**What you need to do**
Every line containing the string "section" should be returned from the records.

**Recorded information**
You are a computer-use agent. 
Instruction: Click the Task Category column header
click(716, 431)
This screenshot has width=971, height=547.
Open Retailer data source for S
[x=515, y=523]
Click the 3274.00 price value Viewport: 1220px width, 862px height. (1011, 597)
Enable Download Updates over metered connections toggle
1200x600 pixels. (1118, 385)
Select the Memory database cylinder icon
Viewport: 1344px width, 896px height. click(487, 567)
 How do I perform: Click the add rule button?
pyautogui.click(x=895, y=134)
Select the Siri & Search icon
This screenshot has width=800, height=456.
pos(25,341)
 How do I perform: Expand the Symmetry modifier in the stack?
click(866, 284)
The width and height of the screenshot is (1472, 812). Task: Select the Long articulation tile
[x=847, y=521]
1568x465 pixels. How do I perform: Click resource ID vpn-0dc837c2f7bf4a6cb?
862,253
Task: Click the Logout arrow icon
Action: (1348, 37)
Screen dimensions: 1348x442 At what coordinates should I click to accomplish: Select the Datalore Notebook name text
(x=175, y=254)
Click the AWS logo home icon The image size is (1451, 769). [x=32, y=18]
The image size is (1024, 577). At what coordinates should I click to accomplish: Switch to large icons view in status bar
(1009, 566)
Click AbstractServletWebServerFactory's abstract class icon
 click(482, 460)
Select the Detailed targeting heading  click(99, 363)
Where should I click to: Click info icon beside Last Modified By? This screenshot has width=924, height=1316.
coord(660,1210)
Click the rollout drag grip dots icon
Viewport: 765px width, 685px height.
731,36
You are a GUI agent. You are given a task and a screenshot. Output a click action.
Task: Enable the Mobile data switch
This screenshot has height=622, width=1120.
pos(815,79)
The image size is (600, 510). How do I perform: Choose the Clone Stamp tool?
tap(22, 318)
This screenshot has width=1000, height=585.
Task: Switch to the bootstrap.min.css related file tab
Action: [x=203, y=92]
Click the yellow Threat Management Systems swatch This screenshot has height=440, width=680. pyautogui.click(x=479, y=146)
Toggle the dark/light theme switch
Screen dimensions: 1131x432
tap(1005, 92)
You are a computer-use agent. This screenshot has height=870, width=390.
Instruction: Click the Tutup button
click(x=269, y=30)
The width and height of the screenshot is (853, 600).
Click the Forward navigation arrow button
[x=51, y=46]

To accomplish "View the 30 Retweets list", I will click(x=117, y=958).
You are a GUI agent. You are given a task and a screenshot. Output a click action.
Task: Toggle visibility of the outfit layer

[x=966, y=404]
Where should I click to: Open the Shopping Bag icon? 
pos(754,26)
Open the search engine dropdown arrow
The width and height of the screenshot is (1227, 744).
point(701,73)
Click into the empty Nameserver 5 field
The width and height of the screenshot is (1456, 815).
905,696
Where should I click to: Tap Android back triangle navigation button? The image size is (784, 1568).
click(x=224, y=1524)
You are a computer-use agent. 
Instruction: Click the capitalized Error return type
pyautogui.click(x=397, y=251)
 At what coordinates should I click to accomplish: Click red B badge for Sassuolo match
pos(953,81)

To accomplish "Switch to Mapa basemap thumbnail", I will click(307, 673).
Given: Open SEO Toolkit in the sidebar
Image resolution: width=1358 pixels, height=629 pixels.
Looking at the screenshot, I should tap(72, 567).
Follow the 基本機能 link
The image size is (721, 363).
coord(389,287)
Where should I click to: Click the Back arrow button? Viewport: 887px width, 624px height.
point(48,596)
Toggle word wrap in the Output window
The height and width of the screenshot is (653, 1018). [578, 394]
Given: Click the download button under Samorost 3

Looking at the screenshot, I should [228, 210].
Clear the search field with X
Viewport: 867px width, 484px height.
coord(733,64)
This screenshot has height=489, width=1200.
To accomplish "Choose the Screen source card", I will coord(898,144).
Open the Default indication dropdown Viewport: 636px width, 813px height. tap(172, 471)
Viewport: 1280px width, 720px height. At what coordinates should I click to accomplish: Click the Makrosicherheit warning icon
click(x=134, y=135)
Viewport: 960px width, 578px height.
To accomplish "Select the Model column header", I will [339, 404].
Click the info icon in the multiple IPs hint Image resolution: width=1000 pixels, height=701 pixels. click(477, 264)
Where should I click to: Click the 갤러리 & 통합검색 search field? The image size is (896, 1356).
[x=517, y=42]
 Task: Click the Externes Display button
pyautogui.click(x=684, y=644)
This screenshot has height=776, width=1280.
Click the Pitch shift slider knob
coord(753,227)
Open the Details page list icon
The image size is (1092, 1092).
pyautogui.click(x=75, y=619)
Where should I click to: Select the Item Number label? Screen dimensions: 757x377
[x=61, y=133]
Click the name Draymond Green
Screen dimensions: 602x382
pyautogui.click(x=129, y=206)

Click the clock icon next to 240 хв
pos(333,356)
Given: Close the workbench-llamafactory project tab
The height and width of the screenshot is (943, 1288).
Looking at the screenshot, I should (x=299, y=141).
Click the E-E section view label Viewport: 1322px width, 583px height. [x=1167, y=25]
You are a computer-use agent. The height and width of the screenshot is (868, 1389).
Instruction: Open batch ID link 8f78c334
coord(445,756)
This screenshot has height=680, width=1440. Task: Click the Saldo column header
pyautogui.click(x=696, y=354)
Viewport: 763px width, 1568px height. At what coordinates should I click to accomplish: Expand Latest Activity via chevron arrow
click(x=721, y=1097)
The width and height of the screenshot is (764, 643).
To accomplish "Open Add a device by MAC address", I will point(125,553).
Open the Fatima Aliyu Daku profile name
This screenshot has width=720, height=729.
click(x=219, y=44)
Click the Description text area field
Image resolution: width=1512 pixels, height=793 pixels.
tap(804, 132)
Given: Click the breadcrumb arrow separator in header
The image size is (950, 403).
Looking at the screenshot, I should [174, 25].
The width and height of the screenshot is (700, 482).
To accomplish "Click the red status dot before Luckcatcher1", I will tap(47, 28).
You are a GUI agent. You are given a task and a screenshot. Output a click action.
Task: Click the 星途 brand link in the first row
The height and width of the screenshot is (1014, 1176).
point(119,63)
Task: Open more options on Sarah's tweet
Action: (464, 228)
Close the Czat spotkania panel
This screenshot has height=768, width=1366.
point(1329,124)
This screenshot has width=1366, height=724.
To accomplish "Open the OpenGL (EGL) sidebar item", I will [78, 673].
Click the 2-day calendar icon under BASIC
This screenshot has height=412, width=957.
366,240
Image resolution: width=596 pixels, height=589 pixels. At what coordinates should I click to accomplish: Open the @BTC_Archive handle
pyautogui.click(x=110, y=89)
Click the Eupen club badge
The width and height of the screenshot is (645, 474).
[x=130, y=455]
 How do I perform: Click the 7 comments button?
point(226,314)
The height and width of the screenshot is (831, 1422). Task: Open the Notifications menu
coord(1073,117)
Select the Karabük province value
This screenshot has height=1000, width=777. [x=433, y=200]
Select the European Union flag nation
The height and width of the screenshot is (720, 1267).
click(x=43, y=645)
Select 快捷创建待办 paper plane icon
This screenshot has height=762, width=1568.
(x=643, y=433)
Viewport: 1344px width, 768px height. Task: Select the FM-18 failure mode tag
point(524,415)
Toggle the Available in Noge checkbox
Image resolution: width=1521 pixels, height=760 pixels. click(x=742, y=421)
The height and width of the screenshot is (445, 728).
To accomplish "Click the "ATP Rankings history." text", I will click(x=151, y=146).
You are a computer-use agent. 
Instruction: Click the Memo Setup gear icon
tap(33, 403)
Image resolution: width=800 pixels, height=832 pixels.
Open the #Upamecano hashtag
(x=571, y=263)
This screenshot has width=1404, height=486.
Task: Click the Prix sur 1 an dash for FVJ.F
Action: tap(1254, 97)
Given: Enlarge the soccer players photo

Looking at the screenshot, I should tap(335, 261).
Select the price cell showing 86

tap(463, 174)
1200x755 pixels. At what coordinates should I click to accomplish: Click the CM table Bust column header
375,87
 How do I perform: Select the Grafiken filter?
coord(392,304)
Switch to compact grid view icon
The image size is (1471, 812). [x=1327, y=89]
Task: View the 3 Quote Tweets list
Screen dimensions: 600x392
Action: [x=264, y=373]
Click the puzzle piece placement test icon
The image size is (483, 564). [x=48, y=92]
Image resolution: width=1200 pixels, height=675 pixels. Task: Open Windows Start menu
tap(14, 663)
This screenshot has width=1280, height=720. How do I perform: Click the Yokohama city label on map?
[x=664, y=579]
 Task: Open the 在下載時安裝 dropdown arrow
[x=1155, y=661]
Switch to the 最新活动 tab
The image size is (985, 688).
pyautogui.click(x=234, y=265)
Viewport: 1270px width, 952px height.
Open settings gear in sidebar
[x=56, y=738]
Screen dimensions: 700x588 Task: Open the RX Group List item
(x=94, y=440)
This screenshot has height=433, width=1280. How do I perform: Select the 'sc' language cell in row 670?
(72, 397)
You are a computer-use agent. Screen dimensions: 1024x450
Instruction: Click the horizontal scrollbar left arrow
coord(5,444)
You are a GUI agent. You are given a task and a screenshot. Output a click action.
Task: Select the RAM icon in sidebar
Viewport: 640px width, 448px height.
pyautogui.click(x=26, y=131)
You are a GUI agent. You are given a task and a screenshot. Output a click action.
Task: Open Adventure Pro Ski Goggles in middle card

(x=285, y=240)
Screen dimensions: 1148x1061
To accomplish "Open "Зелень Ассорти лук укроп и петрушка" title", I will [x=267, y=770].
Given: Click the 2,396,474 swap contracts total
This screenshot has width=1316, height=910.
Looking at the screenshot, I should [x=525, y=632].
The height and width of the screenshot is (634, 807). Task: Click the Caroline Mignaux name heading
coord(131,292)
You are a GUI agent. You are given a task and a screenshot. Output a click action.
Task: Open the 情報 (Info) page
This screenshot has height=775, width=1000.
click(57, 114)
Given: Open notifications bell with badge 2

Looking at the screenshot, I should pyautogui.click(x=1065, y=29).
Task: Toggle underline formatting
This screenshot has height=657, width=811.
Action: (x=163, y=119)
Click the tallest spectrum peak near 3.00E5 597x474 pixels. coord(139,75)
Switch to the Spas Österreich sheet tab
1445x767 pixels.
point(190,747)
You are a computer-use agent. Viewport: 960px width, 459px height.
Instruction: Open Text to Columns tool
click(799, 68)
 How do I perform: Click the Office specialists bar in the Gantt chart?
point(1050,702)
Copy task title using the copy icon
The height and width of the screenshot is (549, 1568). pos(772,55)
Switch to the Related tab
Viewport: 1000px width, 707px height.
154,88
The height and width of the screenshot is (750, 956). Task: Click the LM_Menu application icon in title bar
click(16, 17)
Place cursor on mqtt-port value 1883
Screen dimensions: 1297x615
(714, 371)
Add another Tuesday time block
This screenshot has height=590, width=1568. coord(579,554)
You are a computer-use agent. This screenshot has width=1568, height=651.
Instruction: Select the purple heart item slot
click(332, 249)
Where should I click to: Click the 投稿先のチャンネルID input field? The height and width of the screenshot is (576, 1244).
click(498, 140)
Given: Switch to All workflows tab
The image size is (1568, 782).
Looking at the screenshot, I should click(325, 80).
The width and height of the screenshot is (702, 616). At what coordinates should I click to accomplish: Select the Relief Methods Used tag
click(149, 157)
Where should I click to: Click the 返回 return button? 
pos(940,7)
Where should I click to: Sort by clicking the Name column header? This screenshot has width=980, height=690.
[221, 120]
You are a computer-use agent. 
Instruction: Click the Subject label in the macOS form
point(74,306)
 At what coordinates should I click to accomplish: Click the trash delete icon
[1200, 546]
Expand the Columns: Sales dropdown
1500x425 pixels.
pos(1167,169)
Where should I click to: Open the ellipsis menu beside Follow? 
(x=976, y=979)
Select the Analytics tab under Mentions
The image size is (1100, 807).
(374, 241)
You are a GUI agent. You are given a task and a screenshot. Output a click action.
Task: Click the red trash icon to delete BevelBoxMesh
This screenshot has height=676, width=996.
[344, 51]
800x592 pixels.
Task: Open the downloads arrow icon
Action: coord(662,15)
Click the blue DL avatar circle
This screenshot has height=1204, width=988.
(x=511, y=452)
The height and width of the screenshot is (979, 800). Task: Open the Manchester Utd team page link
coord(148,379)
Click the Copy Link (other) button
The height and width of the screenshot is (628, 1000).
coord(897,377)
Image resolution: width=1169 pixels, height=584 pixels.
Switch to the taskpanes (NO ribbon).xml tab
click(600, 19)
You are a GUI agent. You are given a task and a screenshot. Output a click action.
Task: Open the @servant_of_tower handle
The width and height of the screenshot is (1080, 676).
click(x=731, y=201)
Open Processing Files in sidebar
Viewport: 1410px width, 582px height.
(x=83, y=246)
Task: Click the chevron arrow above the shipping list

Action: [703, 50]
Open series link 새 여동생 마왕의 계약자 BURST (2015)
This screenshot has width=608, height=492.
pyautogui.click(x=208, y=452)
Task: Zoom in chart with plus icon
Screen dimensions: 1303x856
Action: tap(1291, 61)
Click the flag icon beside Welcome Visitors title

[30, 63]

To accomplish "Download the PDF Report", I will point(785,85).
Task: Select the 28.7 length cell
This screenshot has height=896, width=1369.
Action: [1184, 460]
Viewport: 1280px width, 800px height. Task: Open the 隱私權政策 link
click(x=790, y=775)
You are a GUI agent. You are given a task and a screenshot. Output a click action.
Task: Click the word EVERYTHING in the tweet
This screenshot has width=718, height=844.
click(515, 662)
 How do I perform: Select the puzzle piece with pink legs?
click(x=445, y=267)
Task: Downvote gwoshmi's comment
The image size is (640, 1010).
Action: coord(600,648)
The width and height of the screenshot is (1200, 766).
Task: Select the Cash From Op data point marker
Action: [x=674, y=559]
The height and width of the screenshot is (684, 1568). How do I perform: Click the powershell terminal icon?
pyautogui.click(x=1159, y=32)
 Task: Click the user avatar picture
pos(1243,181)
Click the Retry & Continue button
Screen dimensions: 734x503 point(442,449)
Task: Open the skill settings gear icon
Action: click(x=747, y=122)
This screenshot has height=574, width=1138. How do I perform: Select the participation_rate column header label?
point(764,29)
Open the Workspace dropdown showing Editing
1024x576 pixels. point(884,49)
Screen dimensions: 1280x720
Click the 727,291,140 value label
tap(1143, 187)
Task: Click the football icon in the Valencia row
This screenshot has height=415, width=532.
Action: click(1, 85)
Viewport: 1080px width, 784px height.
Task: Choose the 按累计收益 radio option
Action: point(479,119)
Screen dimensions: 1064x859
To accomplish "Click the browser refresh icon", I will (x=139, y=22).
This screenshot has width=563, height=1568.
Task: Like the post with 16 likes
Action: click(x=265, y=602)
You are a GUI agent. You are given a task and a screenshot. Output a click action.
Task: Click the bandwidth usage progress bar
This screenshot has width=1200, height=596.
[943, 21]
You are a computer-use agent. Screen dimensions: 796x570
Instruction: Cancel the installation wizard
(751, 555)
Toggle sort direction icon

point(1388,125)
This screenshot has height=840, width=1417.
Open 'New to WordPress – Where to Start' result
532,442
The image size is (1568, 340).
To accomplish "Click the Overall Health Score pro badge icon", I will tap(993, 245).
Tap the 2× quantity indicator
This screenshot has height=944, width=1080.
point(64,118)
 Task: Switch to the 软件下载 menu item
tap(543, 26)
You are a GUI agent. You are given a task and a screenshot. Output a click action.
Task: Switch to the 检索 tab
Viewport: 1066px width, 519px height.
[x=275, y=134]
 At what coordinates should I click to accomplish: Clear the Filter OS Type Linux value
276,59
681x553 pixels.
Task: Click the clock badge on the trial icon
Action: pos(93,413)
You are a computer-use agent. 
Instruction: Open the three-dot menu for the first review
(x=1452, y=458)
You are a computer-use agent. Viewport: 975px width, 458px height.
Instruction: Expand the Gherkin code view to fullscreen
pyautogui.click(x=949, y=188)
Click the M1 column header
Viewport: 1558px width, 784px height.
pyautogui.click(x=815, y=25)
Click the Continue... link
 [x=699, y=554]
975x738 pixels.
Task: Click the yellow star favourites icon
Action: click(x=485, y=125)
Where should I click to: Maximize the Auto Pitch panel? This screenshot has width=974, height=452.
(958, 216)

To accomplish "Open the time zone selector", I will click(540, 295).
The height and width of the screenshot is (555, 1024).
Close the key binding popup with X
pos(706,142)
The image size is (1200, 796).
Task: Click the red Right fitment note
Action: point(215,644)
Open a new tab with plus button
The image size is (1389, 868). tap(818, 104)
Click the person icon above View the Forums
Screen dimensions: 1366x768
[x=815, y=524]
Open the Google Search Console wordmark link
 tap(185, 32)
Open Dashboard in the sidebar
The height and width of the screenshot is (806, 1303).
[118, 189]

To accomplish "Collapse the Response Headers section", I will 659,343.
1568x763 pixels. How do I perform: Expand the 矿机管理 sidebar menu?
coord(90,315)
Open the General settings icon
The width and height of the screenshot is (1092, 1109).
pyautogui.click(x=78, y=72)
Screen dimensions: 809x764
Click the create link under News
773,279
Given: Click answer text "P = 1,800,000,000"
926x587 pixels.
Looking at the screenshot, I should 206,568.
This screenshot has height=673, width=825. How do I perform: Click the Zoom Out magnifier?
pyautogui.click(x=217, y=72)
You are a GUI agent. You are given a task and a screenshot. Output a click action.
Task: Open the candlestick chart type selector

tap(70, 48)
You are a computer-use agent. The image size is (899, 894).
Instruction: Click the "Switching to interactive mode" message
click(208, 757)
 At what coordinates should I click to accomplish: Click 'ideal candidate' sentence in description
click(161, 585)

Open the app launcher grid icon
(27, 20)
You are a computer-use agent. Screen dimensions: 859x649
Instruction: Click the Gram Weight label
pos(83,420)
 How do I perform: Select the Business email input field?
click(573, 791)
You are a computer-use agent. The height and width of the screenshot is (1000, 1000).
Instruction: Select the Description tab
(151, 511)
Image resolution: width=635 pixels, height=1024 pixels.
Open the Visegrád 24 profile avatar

**Written answer**
Click the E-E section view label Viewport: 1322px width, 583px height. [x=1167, y=25]
To accomplish "Collapse the Response Headers section", I will 659,343.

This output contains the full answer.